One hundred and sixty-nine individuals were selected from a collection of 480 Syrian and Jordan landraces that, on the basis of SSR data, represent most of the genetic diversity present in this collection (Russell et al. 2003). 171 H. vulgare cultivars were randomly selected from a set of 500 included in the UK recommended list. Seeds from single plants, ‘bagged’ to prevent cross pollination, were used in this study in order to minimise heterozygosity in the germplasm.

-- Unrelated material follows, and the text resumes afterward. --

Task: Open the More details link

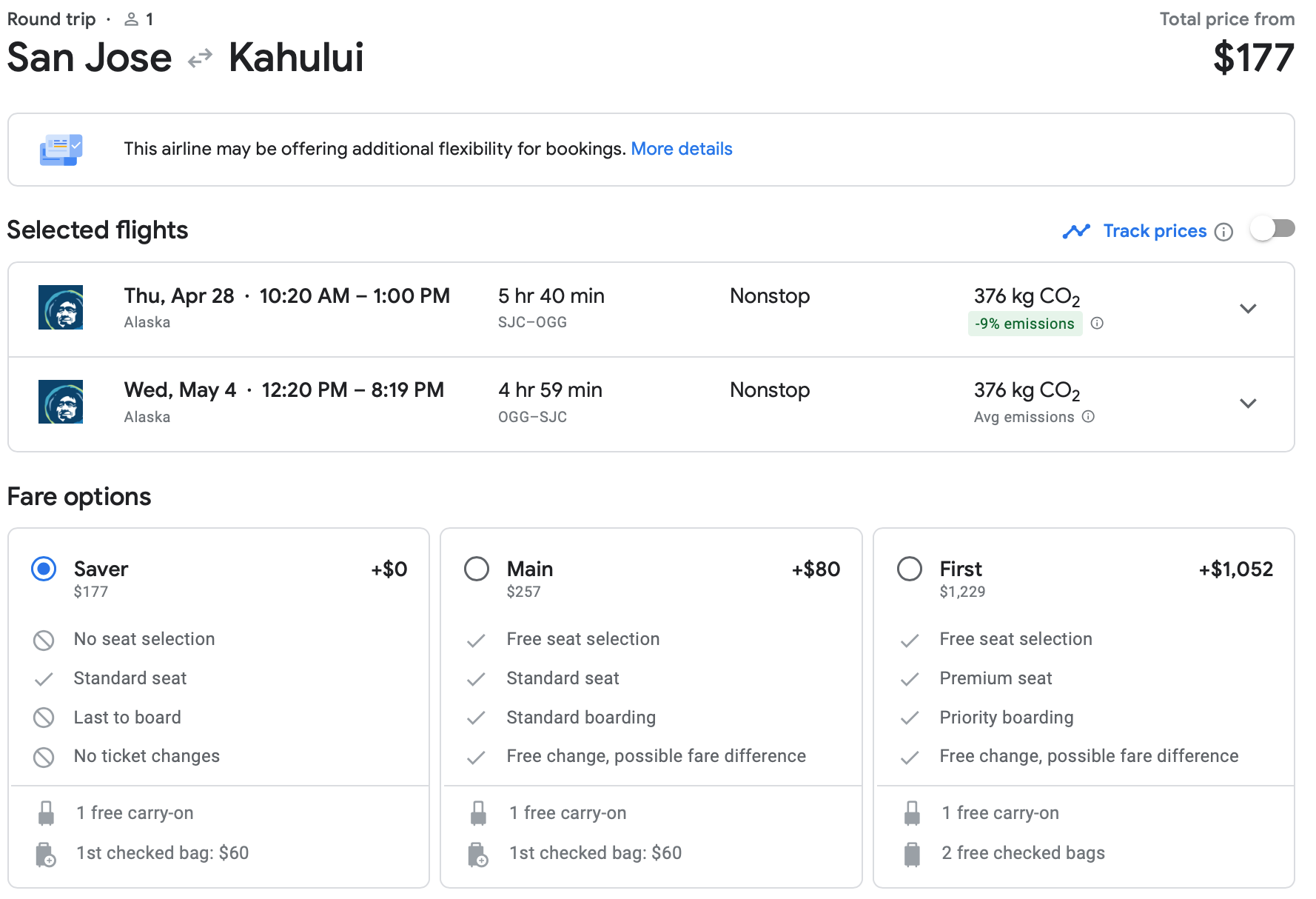Action: pyautogui.click(x=681, y=149)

DNA extraction and SNP genotyping

Leaves were collected from single greenhouse grown plants and stored at −80°C prior to DNA extraction using Tepnel Nucleoplex plant DNA extraction kits (Tepnel Life Sciences PLC, Manchester, UK). Two microgram of DNA was used for SNP genotyping with BOPA1 at the Southern California Genotyping Consortium facility at the University of California, Los Angeles, USA. Allele calls were performed with the clustering algorithm GenTrain available in BeadStudio 2.0 (Illumina Inc., http://www.illumina.com). Each SNP was manually checked in BeadStudio because the algorithm was developed for outbreeders and searches for three clusters (two homozygotes and one heterozygote), whereas barley is predominantly an inbreeder with the potential for outbreeding minimised in this study (see above). The 1536 SNPs were checked for quality in both germplasm sets. SNPs with more than 25% missing values or ambiguous map locations on a consensus SNP map (unpublished data) were removed, leaving a final number of 1421 and 1473 SNP loci in the landrace and cultivated germplasm sets, respectively. These SNP sets are referred to as “1536 SNP set” throughout this work.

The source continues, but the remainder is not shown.